7. PW-5 speaks about conduction of test identification parade choosing suspects and non-suspects in the ratio of 1:5. According to his version A-1 to A-5 were produced by the Jail authorities and also 25 non-suspects of similar height and physical features were taken up for mixing with the suspects. They were standing in a line and PW-1 was sent for, who correctly identified A-1, A-2 and A-4 and two non-suspects. He states that suspects represented to him that they were shown to the witnesses earlier and that their photographs were taken and shown to the witnesses. Ex. P-8 is the requisition given by C. 1. of Police and Ex. P-9 is test identification parade report.
8. PW-6 G. Raju deposes that the culprits snatched away Rs. 5000/- from their house, when they were asleep. He did not see the culprits.
9. PW-7 also spoke that during last year summer dacoity took place in the house of PW-1. He deposes that police called him to the scene of offence and drafted panchanama Ex. P-3, which bears his signature.
10. PW-8, Katla Chinnaiah deposes that his signatures were obtained on white papers about an year back and Exs.

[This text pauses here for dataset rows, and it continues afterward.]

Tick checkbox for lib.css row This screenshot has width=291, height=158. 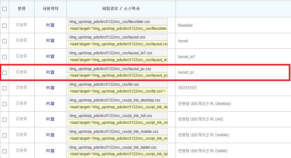(x=4, y=88)
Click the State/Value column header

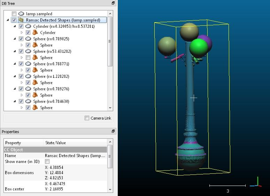point(55,143)
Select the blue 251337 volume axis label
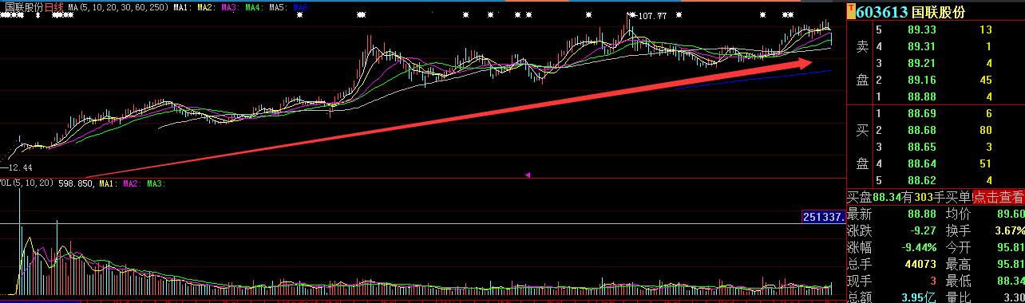 pyautogui.click(x=822, y=217)
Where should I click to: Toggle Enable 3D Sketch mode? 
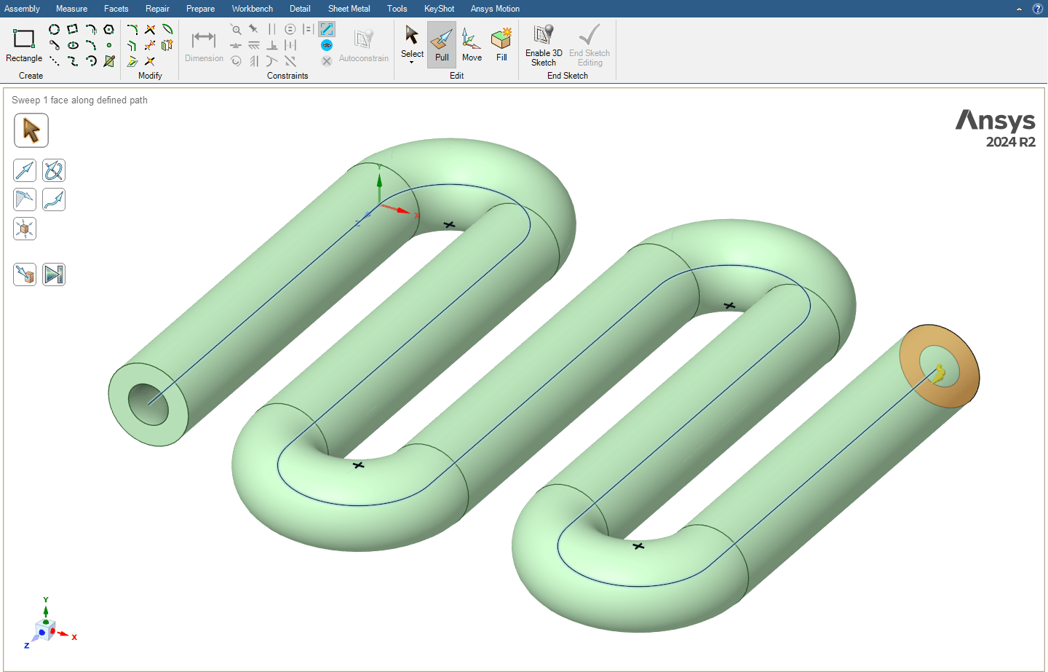[544, 44]
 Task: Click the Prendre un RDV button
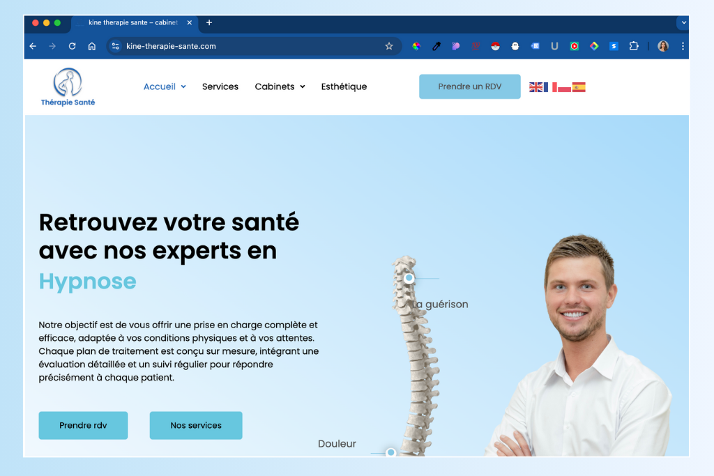pos(469,86)
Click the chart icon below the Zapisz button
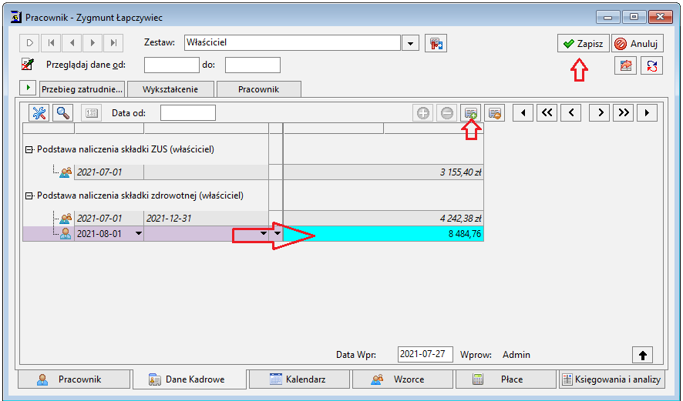683x401 pixels. coord(625,65)
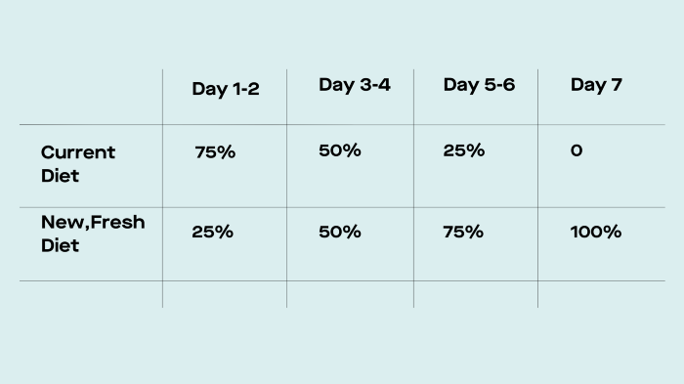Screen dimensions: 684x384
Task: Select 50% in Current Diet row
Action: click(x=340, y=150)
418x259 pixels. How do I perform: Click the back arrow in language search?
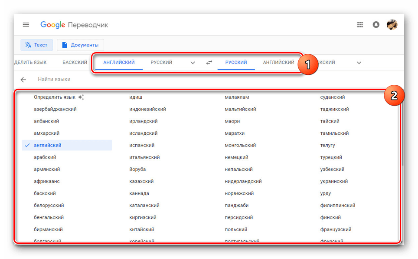pos(23,80)
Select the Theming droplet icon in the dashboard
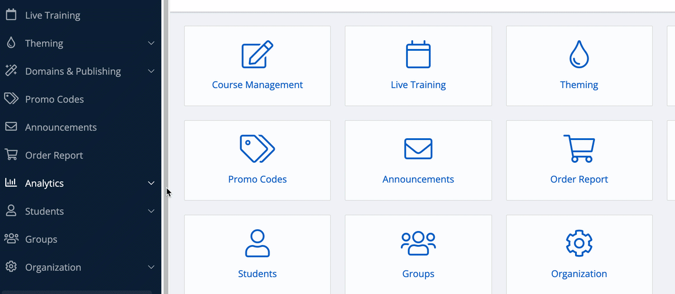The height and width of the screenshot is (294, 675). (579, 54)
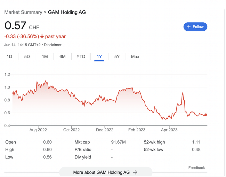
Task: Click the arrow next to More about
Action: click(x=135, y=172)
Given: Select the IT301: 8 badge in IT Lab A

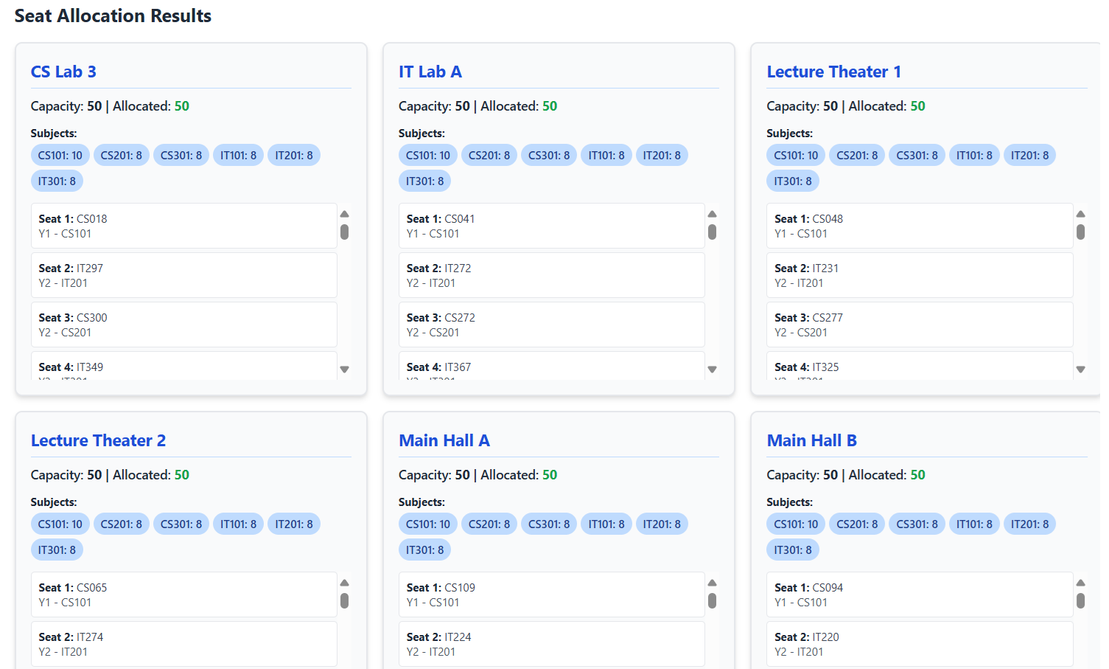Looking at the screenshot, I should [x=424, y=181].
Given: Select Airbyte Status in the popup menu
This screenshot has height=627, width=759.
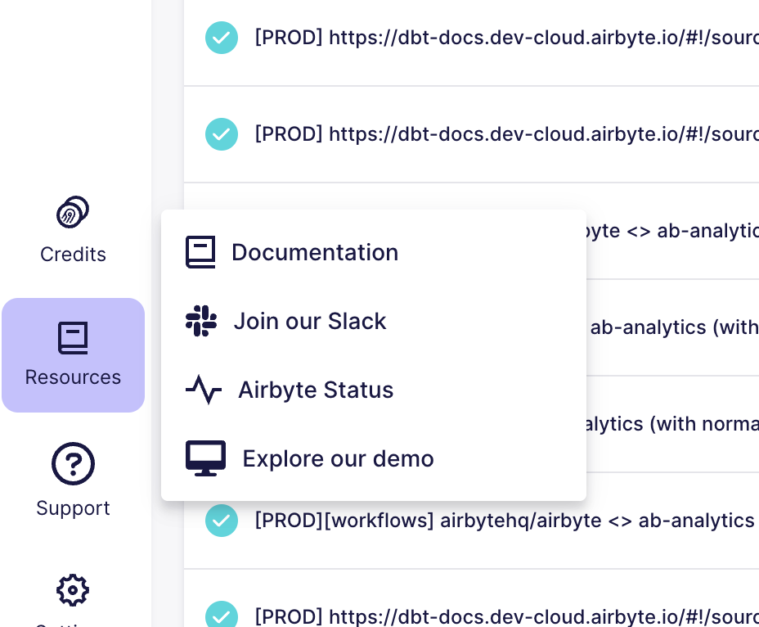Looking at the screenshot, I should 316,390.
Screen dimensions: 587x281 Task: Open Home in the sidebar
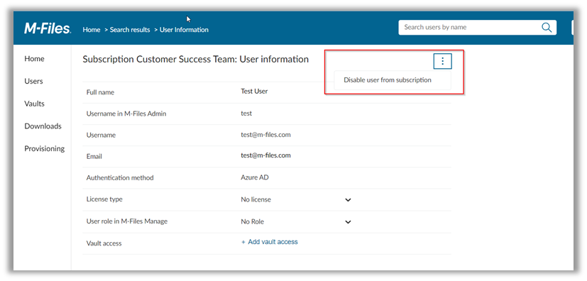pos(34,59)
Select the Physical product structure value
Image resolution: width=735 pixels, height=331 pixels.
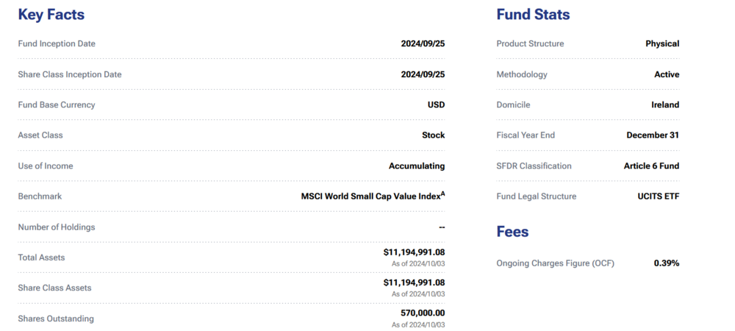(x=662, y=43)
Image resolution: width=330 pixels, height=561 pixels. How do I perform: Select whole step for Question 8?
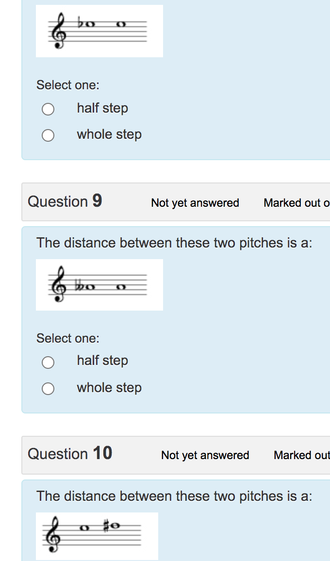(x=48, y=135)
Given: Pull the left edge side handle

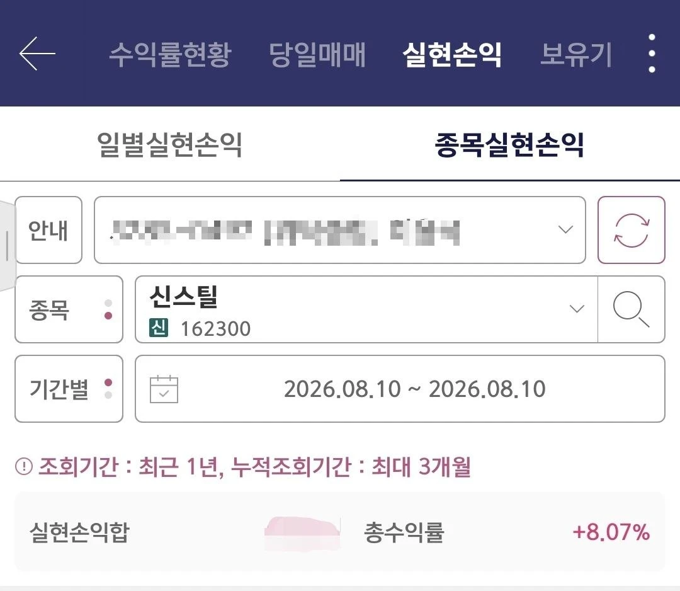Looking at the screenshot, I should point(8,246).
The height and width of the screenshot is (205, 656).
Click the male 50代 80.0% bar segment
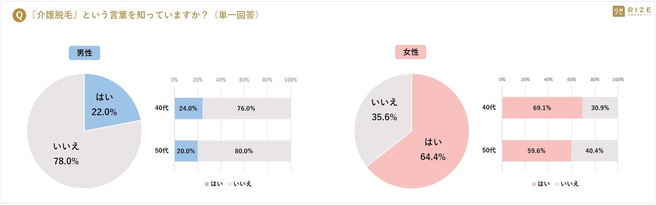click(x=244, y=151)
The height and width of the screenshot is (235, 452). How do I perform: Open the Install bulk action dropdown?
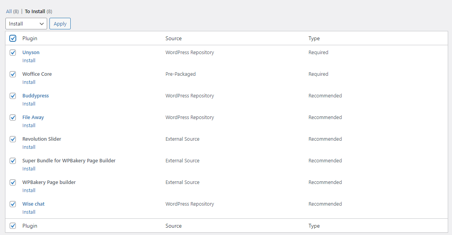pos(26,24)
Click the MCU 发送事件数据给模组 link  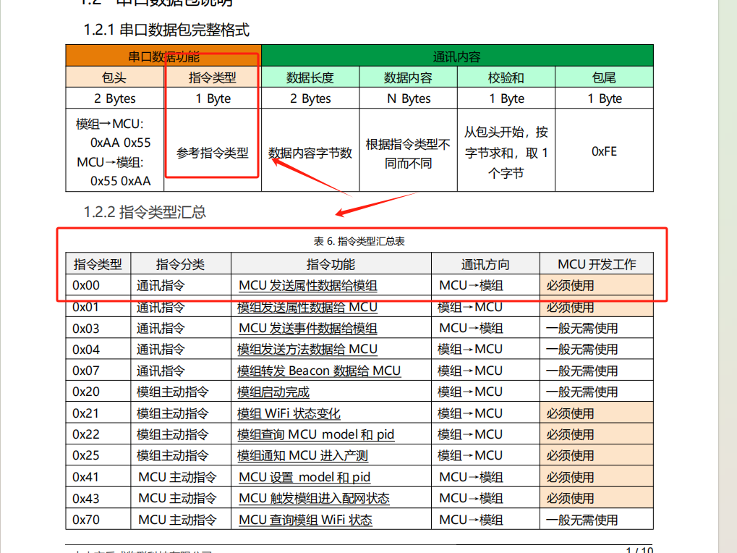[307, 329]

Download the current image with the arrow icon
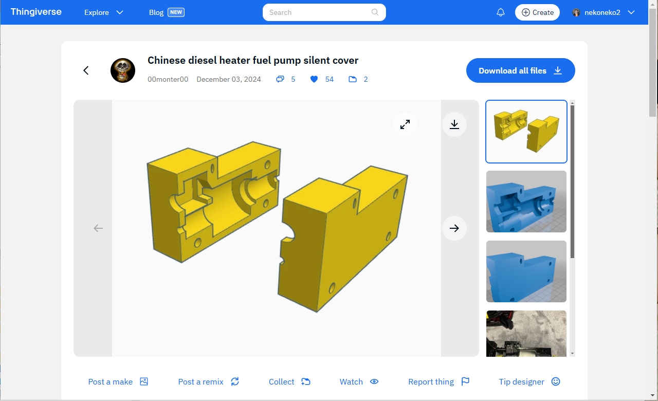(x=454, y=124)
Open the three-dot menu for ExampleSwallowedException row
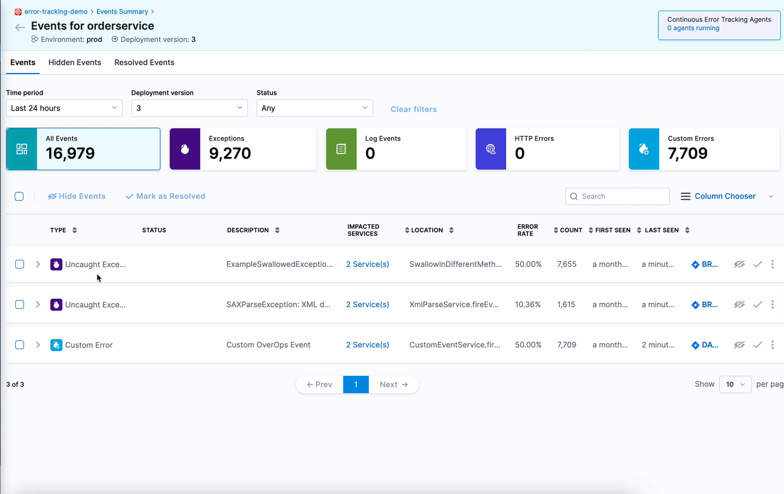The height and width of the screenshot is (494, 784). (772, 264)
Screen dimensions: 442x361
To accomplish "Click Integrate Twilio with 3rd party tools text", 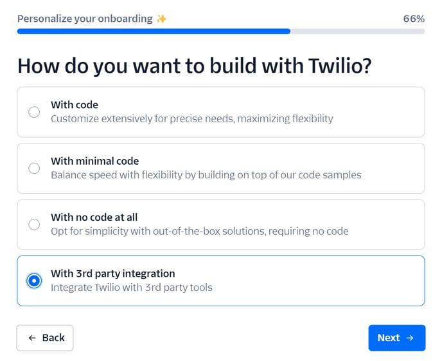I will (132, 288).

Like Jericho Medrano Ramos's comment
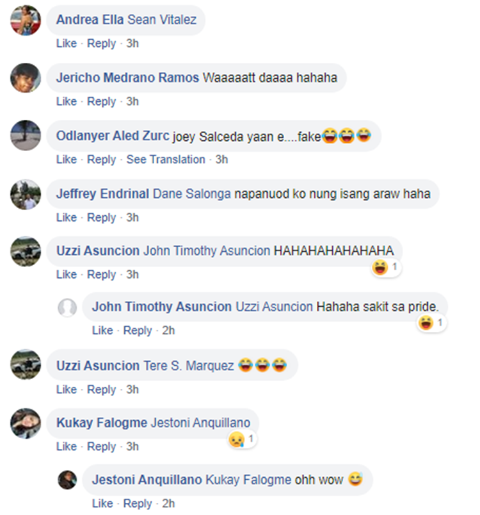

P-5, P-6, P-7, P-10 and P-11 bear his signatures and also of other panchas.
11. PW-9 M. Chinna Raja Reddy also deposes that his signatures were obtained on blank papers of the Ex. P-5 to Ex. P-7, Ex. P-10 and Ex. P-11. No suspects were present at that time with the police.
12. After trial the Sessions Judge has disbelieved the recovery and gave a finding that A-1, A-2 and A-4 are guilty under Section 395, IPC on the strength of identity made in the test identification parade before the Court. He has convicted and sentenced them to undergo rigorous imprisonment for a period of eight years and to pay a fine of Rs. 50/- in default simple imprisbn-ment for one month. He has acquitted A-3 and A-5. Aggrieved by the same A-1 preferred Criminal Appeal 1355 of 2000, A-2 preferred Criminal Appeal 1725 of 2000 and A-4 preferred Criminal Appeal 1877 of 1999.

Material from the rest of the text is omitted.